Bruno Doucey lit un poème de
Peter Bakowski, extrait de son recueil "
Le coeur à trois heures du matin", paru aux Éditions
Bruno Doucey en 2015.
L’écolier bègue
(école primaire de St Bede, 1960)
Pris
au lasso
par le regard du maître,
qui lui pose
la première question
de la leçon.
Chemise poignardée de sueur, chaussettes effondrées,
planté entre deux rangées,
il garde les yeux fixés
sur le pupitre, son radeau.
Il ne sait
que faire de ses mains,
ne sait
que faire de ses frissons.
Essayant d répondre,
il se heurte
aux épines
de chaque syllabe,
à la prison
de sa bouche.
Les autres élèves
regardent par la fenêtre,
scrutent les cartes et l’encre sur leurs doigts.
Ils évitent le garçon
paralysé dans cette énigme,
le garçon qui chute
du cheval
de la langue.
Peter Bakowski
LE COEUR À TROIS HEURES DU MATIN
Dehors
des nuages
cherchent la lune
dans un fatras d'étoiles.
J'écoute l'horloge,
lis le livre
de mon sang.
Je m'interroge :
Que sais-je ?
Que l'eau érode la pierre,
que la solitude érode l'être humain.
Je nous vois,
à la croisée des chemins,
dépliant des cartes
de douleur et de désirs.
À quoi pense-t-on
en achetant un tableau ?
À quoi pense-t-on
en achetant un flingue ?
La nuit est pleine d'ambulances et de rêveurs.

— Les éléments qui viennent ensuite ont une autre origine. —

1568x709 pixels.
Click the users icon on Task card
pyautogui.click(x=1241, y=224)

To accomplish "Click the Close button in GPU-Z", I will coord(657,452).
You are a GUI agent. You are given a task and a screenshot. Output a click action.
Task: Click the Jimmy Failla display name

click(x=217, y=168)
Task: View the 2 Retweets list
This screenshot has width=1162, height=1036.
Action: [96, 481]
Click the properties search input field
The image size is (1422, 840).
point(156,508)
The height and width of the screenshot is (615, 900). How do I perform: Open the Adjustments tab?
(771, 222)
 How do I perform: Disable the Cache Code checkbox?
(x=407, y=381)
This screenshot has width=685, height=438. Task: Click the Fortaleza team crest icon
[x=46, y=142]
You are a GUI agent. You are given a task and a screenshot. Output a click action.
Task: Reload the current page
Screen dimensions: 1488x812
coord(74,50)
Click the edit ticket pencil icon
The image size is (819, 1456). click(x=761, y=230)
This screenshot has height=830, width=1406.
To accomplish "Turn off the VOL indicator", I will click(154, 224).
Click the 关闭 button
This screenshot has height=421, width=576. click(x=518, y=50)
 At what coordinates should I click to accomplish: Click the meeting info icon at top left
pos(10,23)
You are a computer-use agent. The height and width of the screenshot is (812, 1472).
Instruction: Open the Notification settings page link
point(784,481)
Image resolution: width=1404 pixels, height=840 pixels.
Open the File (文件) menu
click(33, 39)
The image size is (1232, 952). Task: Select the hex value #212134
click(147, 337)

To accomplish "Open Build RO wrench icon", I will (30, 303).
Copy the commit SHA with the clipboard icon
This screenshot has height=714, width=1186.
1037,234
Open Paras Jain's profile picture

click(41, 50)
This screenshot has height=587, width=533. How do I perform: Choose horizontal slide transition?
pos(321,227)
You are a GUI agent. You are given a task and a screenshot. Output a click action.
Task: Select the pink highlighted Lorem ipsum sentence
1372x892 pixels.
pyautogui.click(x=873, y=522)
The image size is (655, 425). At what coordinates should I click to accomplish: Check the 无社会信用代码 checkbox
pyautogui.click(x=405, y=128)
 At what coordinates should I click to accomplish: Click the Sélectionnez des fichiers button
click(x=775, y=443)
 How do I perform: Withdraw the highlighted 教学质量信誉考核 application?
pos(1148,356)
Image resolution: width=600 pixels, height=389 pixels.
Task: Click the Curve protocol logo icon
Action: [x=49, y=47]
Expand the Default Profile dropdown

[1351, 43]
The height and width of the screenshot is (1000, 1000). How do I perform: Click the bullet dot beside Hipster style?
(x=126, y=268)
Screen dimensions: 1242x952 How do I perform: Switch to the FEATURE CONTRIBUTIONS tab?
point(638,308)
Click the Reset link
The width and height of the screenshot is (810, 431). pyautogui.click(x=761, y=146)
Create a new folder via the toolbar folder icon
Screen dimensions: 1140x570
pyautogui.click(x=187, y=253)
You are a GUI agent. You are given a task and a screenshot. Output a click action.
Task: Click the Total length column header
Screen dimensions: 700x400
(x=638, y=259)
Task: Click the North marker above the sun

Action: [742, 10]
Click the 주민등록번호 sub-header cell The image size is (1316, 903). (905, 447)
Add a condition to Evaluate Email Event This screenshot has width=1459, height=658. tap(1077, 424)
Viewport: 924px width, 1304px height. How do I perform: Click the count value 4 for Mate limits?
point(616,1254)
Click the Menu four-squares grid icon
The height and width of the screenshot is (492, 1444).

Je pense que le sens de la vie
est de quitter notre cuirasse :
c'est pourquoi
je pilote mon cœur
sur le papier,
c'est pourquoi
nous nous risquons
aux journaux intimes, aux lits et aux baisers.
Extrait
J’essaie d’écrire
sur notre condition
d’être humain,
mais ça ne rate jamais :
chaque fois
que j’en rencontre un,
il m’oblige
à déchirer
ma dernière copie.
Météo intérieure
Parfois tes pensées peuvent te faire pleurer,
parfois tes pleurs peuvent te faire penser.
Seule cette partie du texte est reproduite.